EXERCISE — The stretch from the line with "Given: Zoom out on the map" through the line with "This screenshot has height=980, width=551." in the records below: write it out exactly, and nothing else.

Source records
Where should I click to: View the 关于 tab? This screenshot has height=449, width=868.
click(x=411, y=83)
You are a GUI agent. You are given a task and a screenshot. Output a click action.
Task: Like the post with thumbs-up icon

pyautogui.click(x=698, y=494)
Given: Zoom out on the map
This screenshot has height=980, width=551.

---

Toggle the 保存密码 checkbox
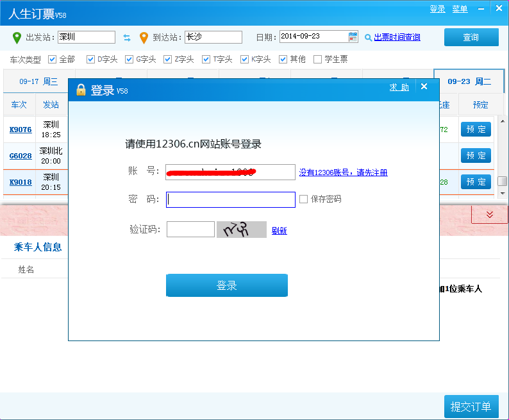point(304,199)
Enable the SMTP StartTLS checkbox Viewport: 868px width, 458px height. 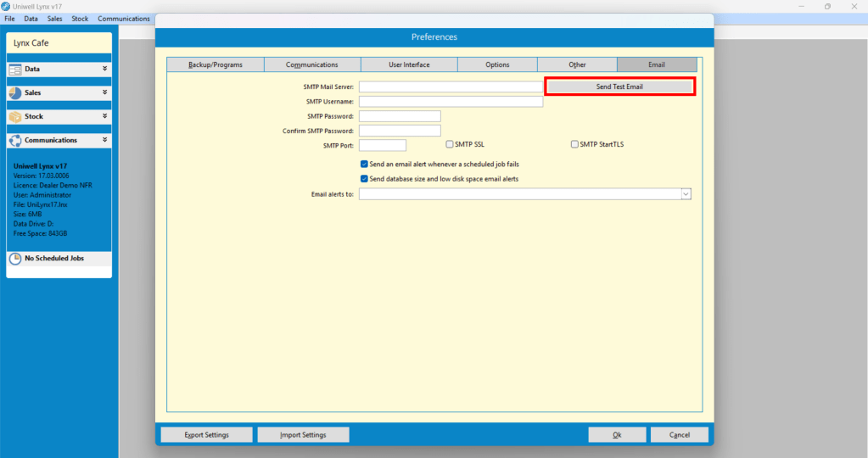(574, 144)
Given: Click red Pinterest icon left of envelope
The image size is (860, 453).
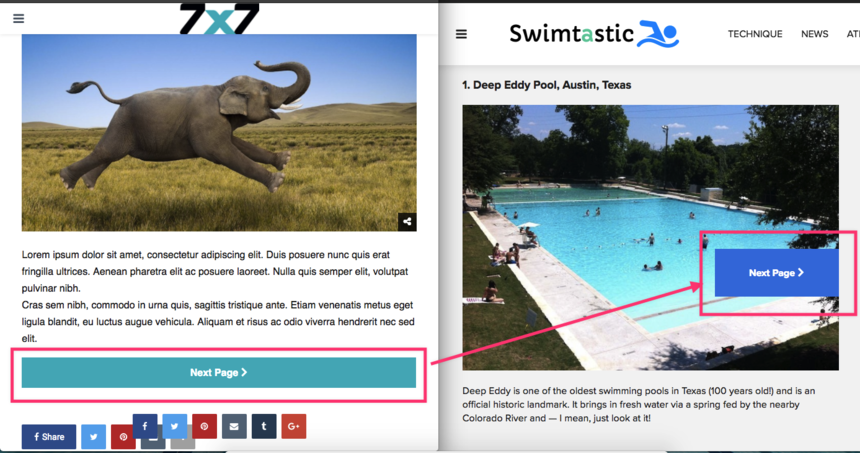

SOLUTION TO THIS EXERCISE —
Given: Zoom out on the map
This screenshot has height=980, width=551.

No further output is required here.